Trapped, temporarily, with the limited nervous and endocrine systems given us by evolution, we must work out new tactics to help us regulate the stimulation to which we subject ourselves.
The trouble is that such personal tactics become less effective with every passing day. As the rate of change climbs, it becomes harder for individuals to create the personal stability zones they need. The costs of non- change escalate.
We may stay in the old house – only to see the neighborhood transformed. We may keep the old car – only to see repair bills mount beyond reach. We may refuse to transfer to a new location – only to lose our job as a result. For while there are steps we can take to reduce the impact of change in our personal lives, the real problem lies outside ourselves.
To create an environment in which change enlivens and enriches the individual, but does not overwhelm him, we must employ not merely personal tactics but social strategies.
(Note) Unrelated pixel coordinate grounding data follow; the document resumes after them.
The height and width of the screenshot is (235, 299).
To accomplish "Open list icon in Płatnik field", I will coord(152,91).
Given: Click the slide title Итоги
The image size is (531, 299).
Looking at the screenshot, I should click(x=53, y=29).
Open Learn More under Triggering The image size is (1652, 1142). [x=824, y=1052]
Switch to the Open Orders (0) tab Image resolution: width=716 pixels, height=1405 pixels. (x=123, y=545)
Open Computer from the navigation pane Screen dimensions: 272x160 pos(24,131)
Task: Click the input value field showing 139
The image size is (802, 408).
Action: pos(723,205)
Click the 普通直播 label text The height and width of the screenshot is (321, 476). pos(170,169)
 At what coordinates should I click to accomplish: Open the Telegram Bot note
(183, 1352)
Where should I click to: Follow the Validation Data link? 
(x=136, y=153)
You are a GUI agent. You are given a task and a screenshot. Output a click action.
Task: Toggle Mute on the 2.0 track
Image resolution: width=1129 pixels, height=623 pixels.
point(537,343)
If we are to carry people through the accelerative period, we must begin now to build 'future shock absorbers' into the very fabric of super-industrial society. And this requires a fresh way of thinking about change and non-change in our lives. It even requires a different way of classifying people.
Today we tend to categorize individuals not according to the changes they happen to be undergoing at the moment, but according to their status or position between changes. We consider a union man as someone who has joined a union and not yet quit. Our designation refers not to joining or quitting, but to the 'non-change' that happens in between. Welfare recipient, college student, Methodist, executive – all refer to the person's condition between changes, as it were.
There is, however, a radically different way to view people. For example, 'one who is moving to a new residence' is a classification into which more than 100,000 Americans fit on any given day, yet they are seldom thought of as a group. The classification 'one who is changing his job' or 'one who is joining a church,' or 'one who is getting a divorce' are all based on temporary, transitional conditions, rather than on the more enduring conditions between transitions.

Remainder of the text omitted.